Top of ENTRIES SUPPLIED
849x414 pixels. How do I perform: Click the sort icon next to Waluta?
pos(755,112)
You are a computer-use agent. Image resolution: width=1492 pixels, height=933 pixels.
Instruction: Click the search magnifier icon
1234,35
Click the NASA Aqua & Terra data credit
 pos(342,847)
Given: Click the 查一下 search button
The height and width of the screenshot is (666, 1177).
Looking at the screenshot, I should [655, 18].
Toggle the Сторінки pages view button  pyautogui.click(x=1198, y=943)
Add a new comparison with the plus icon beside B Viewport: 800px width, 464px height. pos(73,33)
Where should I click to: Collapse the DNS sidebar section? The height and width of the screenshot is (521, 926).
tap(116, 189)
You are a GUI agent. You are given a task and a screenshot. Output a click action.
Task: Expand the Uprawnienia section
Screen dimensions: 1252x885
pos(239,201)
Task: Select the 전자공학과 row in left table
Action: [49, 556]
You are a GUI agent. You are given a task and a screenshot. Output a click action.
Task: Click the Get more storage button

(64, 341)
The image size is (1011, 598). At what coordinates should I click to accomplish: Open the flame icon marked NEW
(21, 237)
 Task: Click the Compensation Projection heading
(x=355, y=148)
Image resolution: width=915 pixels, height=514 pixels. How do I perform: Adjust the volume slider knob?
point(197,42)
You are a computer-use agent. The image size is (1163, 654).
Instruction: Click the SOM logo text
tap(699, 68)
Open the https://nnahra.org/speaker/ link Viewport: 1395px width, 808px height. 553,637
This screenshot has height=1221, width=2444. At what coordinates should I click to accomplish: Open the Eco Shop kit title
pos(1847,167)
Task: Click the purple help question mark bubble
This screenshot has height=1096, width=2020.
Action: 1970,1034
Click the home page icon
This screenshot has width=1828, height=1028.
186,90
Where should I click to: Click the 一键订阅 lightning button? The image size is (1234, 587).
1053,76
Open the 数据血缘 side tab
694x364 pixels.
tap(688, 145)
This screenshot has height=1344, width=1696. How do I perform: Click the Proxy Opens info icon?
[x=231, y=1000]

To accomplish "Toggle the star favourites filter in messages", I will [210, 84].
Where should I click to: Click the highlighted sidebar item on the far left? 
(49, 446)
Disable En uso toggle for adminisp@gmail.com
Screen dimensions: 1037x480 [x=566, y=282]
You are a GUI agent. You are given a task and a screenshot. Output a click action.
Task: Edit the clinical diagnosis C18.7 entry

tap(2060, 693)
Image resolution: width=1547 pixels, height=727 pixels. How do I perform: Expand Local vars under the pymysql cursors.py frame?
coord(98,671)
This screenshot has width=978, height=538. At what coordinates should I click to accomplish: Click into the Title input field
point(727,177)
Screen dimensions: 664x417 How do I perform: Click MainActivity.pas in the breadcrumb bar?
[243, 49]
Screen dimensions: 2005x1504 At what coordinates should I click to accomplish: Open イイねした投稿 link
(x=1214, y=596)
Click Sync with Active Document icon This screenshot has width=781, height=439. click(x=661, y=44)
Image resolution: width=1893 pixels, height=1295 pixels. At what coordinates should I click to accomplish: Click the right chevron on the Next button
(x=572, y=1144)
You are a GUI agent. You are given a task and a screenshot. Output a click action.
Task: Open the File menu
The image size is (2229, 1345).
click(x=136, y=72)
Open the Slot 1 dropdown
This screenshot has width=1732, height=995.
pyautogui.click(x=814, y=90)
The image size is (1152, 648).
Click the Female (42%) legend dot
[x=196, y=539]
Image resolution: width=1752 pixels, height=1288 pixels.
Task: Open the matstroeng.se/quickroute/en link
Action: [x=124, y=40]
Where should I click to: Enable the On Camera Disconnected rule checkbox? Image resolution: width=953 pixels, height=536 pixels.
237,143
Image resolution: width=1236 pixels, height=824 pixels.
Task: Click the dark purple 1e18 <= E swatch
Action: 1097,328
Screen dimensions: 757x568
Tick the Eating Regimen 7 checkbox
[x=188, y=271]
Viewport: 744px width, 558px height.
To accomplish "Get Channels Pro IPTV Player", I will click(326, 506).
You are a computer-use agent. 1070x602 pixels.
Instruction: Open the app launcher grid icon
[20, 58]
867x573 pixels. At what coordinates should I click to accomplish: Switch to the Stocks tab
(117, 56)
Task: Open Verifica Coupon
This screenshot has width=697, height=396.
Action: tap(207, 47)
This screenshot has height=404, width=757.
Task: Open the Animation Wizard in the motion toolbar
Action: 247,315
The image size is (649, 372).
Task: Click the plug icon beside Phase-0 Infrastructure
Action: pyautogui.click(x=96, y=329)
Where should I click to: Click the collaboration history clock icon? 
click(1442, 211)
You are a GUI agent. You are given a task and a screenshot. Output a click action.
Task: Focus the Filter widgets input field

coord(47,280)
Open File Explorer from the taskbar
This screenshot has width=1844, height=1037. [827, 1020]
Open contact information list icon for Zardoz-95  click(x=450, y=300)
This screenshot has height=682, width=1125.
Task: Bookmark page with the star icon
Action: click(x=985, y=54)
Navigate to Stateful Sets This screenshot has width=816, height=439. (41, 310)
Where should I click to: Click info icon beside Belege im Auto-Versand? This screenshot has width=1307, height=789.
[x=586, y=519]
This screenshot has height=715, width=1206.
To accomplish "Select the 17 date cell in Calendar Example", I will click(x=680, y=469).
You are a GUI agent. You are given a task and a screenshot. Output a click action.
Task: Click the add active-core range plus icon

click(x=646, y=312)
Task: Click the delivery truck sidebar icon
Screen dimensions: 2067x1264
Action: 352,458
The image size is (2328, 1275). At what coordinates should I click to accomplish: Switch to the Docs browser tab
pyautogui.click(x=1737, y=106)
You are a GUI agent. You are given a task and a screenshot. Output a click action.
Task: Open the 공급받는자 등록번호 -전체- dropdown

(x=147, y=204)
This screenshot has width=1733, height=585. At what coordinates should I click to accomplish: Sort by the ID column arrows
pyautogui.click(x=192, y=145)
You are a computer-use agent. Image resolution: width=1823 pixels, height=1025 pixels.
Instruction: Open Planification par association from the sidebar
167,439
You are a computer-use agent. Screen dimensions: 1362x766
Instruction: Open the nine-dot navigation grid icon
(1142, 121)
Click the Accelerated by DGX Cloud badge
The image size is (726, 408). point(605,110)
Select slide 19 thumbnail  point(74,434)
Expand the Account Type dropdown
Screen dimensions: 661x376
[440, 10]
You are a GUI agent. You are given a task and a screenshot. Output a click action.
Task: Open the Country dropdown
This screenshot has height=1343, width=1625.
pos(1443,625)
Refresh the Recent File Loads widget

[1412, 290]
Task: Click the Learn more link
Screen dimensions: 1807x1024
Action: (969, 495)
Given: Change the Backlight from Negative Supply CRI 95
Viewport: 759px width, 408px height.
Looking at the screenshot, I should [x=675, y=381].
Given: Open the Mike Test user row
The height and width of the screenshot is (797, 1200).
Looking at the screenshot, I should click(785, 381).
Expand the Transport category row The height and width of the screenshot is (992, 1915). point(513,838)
Bottom of ENTRIES SUPPLIED
## [EXERCISE PROMPT]
All entries given above are to be printed again exactly.

## [RESPONSE AREA]
849x414 pixels. How do I perform: Click the sort icon next to Waluta?
pos(755,112)
You are a computer-use agent. Image resolution: width=1492 pixels, height=933 pixels.
Instruction: Click the search magnifier icon
1234,35
Click the NASA Aqua & Terra data credit
 pos(342,847)
Given: Click the 查一下 search button
The height and width of the screenshot is (666, 1177).
Looking at the screenshot, I should [655, 18].
Toggle the Сторінки pages view button  pyautogui.click(x=1198, y=943)
Add a new comparison with the plus icon beside B Viewport: 800px width, 464px height. pos(73,33)
Where should I click to: Collapse the DNS sidebar section? The height and width of the screenshot is (521, 926).
tap(116, 189)
You are a GUI agent. You are given a task and a screenshot. Output a click action.
Task: Expand the Uprawnienia section
Screen dimensions: 1252x885
pos(239,201)
Task: Select the 전자공학과 row in left table
Action: [49, 556]
You are a GUI agent. You are given a task and a screenshot. Output a click action.
Task: Click the Get more storage button

(64, 341)
The image size is (1011, 598). At what coordinates should I click to accomplish: Open the flame icon marked NEW
(21, 237)
 Task: Click the Compensation Projection heading
(x=355, y=148)
Image resolution: width=915 pixels, height=514 pixels. How do I perform: Adjust the volume slider knob?
point(197,42)
You are a computer-use agent. The image size is (1163, 654).
Instruction: Click the SOM logo text
tap(699, 68)
Open the https://nnahra.org/speaker/ link Viewport: 1395px width, 808px height. 553,637
This screenshot has height=1221, width=2444. At what coordinates should I click to accomplish: Open the Eco Shop kit title
pos(1847,167)
Task: Click the purple help question mark bubble
This screenshot has height=1096, width=2020.
Action: 1970,1034
Click the home page icon
This screenshot has width=1828, height=1028.
186,90
Where should I click to: Click the 一键订阅 lightning button? The image size is (1234, 587).
1053,76
Open the 数据血缘 side tab
694x364 pixels.
tap(688, 145)
This screenshot has height=1344, width=1696. How do I perform: Click the Proxy Opens info icon?
[x=231, y=1000]

To accomplish "Toggle the star favourites filter in messages", I will [210, 84].
Where should I click to: Click the highlighted sidebar item on the far left? 
(49, 446)
Disable En uso toggle for adminisp@gmail.com
Screen dimensions: 1037x480 [x=566, y=282]
You are a GUI agent. You are given a task and a screenshot. Output a click action.
Task: Edit the clinical diagnosis C18.7 entry

tap(2060, 693)
Image resolution: width=1547 pixels, height=727 pixels. How do I perform: Expand Local vars under the pymysql cursors.py frame?
coord(98,671)
This screenshot has width=978, height=538. At what coordinates should I click to accomplish: Click into the Title input field
point(727,177)
Screen dimensions: 664x417 How do I perform: Click MainActivity.pas in the breadcrumb bar?
[243, 49]
Screen dimensions: 2005x1504 At what coordinates should I click to accomplish: Open イイねした投稿 link
(x=1214, y=596)
Click Sync with Active Document icon This screenshot has width=781, height=439. click(x=661, y=44)
Image resolution: width=1893 pixels, height=1295 pixels. At what coordinates should I click to accomplish: Click the right chevron on the Next button
(x=572, y=1144)
You are a GUI agent. You are given a task and a screenshot. Output a click action.
Task: Open the File menu
The image size is (2229, 1345).
click(x=136, y=72)
Open the Slot 1 dropdown
This screenshot has width=1732, height=995.
pyautogui.click(x=814, y=90)
The image size is (1152, 648).
Click the Female (42%) legend dot
[x=196, y=539]
Image resolution: width=1752 pixels, height=1288 pixels.
Task: Open the matstroeng.se/quickroute/en link
Action: [x=124, y=40]
Where should I click to: Enable the On Camera Disconnected rule checkbox? Image resolution: width=953 pixels, height=536 pixels.
237,143
Image resolution: width=1236 pixels, height=824 pixels.
Task: Click the dark purple 1e18 <= E swatch
Action: 1097,328
Screen dimensions: 757x568
Tick the Eating Regimen 7 checkbox
[x=188, y=271]
Viewport: 744px width, 558px height.
To accomplish "Get Channels Pro IPTV Player", I will click(326, 506).
You are a computer-use agent. 1070x602 pixels.
Instruction: Open the app launcher grid icon
[20, 58]
867x573 pixels. At what coordinates should I click to accomplish: Switch to the Stocks tab
(117, 56)
Task: Open Verifica Coupon
This screenshot has width=697, height=396.
Action: tap(207, 47)
This screenshot has height=404, width=757.
Task: Open the Animation Wizard in the motion toolbar
Action: 247,315
The image size is (649, 372).
Task: Click the plug icon beside Phase-0 Infrastructure
Action: pyautogui.click(x=96, y=329)
Where should I click to: Click the collaboration history clock icon? 
click(1442, 211)
You are a GUI agent. You are given a task and a screenshot. Output a click action.
Task: Focus the Filter widgets input field

coord(47,280)
Open File Explorer from the taskbar
This screenshot has width=1844, height=1037. [827, 1020]
Open contact information list icon for Zardoz-95  click(x=450, y=300)
This screenshot has height=682, width=1125.
Task: Bookmark page with the star icon
Action: click(x=985, y=54)
Navigate to Stateful Sets This screenshot has width=816, height=439. (41, 310)
Where should I click to: Click info icon beside Belege im Auto-Versand? This screenshot has width=1307, height=789.
[x=586, y=519]
This screenshot has height=715, width=1206.
To accomplish "Select the 17 date cell in Calendar Example", I will click(x=680, y=469).
You are a GUI agent. You are given a task and a screenshot. Output a click action.
Task: Click the add active-core range plus icon

click(x=646, y=312)
Task: Click the delivery truck sidebar icon
Screen dimensions: 2067x1264
Action: 352,458
The image size is (2328, 1275). At what coordinates should I click to accomplish: Switch to the Docs browser tab
pyautogui.click(x=1737, y=106)
You are a GUI agent. You are given a task and a screenshot. Output a click action.
Task: Open the 공급받는자 등록번호 -전체- dropdown

(x=147, y=204)
This screenshot has width=1733, height=585. At what coordinates should I click to accomplish: Sort by the ID column arrows
pyautogui.click(x=192, y=145)
You are a computer-use agent. Image resolution: width=1823 pixels, height=1025 pixels.
Instruction: Open Planification par association from the sidebar
167,439
You are a computer-use agent. Screen dimensions: 1362x766
Instruction: Open the nine-dot navigation grid icon
(1142, 121)
Click the Accelerated by DGX Cloud badge
The image size is (726, 408). point(605,110)
Select slide 19 thumbnail  point(74,434)
Expand the Account Type dropdown
Screen dimensions: 661x376
[440, 10]
You are a GUI agent. You are given a task and a screenshot. Output a click action.
Task: Open the Country dropdown
This screenshot has height=1343, width=1625.
pos(1443,625)
Refresh the Recent File Loads widget

[1412, 290]
Task: Click the Learn more link
Screen dimensions: 1807x1024
Action: (969, 495)
Given: Change the Backlight from Negative Supply CRI 95
Viewport: 759px width, 408px height.
Looking at the screenshot, I should [x=675, y=381].
Given: Open the Mike Test user row
The height and width of the screenshot is (797, 1200).
Looking at the screenshot, I should click(785, 381).
Expand the Transport category row The height and width of the screenshot is (992, 1915). point(513,838)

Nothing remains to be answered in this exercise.